New figures show there are currently 747 women on waiting lists for endometriosis surgery in Ireland, 175 of whom have been waiting for between three and six months. However, the Endometriosis Association of Ireland said those numbers are a tiny fraction of the true number of women suffering.
Amie Berns is one woman who knows this struggle all too well and says endometriosis took her twenties from her, as the disease impacted every aspect of her life.
The 31-year-old, from Co. Wicklow, said she has been told by two gynaecologists in Ireland that her condition is too complex to be treated here, and that she needs to go abroad.
She is planning to travel to Romania for excision surgery later this year, she told RTÉ News.
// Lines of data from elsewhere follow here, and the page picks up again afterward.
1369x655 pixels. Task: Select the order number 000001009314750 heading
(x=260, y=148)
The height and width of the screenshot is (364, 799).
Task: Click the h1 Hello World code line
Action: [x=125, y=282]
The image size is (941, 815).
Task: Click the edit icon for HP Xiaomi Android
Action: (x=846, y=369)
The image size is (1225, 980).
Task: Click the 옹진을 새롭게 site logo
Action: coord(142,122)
Ms Berns said she had been struggling since the age of 14 with really bad periods
She also said it took five years to be diagnosed in a hospital in Ireland, and that her endometriosis is now categorised as stage three – when it can begin to infiltrate other organs. She is now in constant pain, and has been in and out of hospital over the last ten weeks.
Ms Berns does not believe that Ireland has the experts and specialists she needs. Explaining how the disease has impacted her whole life, she said: ‘I have been struggling to have a social life and do a lot of things in my day. I have been in such severe urinary retention that I have a catheter in – I am 31.’
She continued: ‘It took my whole twenties from me because the disease took everything from me, down to that we have had to buy an automatic car because I couldn’t use the clutch.’
She also said she has to sleep with a pregnancy pillow every night – a cruel reminder that she may never be able to have more children due to the disease.
Damien Donoghue, the Endometriosis Association of Ireland’s chair and a trained nurse, said around 300,000 women in Ireland suffer from endometriosis, an estimated 30,000 of whom require complex surgery. Many of those women reported ‘going in circles for years’, even to get the disease diagnosed, and were therefore not even getting onto any official waiting list, he told the Irish Daily Mail.
‘It’s a postcode lottery,’ he said. ‘There is one supra-regional specialist centre in Tallaght University Hospital (TUH) and one in Cork, and they are the best places to get care, but there isn’t a framework for GPs to refer cases on, so many women are never sent there.
'The [Health] Minister has conceded the numbers she has been given are nowhere near the true scale of the problem… The patient community is quite angry, but I think the minister is listening now.’
Endometriosis is a chronic inflammatory disease estimated to affect 10% (190million) of girls and women worldwide. Tissue, similar to the lining of the womb, grows in other parts of the body. In some cases, it affects organs such as the bladder and bowel, and patients often have chronic pain.
It can be difficult to diagnose; Mr Donoghue said it is often wrongly dismissed as merely being a gynaecological or women’s health issue.
Figures obtained by RTÉ News show that more than 500 women have travelled to three specialist endometriosis clinics in Romania, Spain and the UK over the last three years for treatment.
Minister for Health Jennifer Carroll MacNeill told RTÉ News this was an unacceptable position for women to be in. ‘I think women with complex, severe endometriosis have been failed by our collective lack of understanding, including my own lack of understanding,’ she said. ‘It can be incredibly painful, incredibly debilitating for women, and we have simply not done enough.’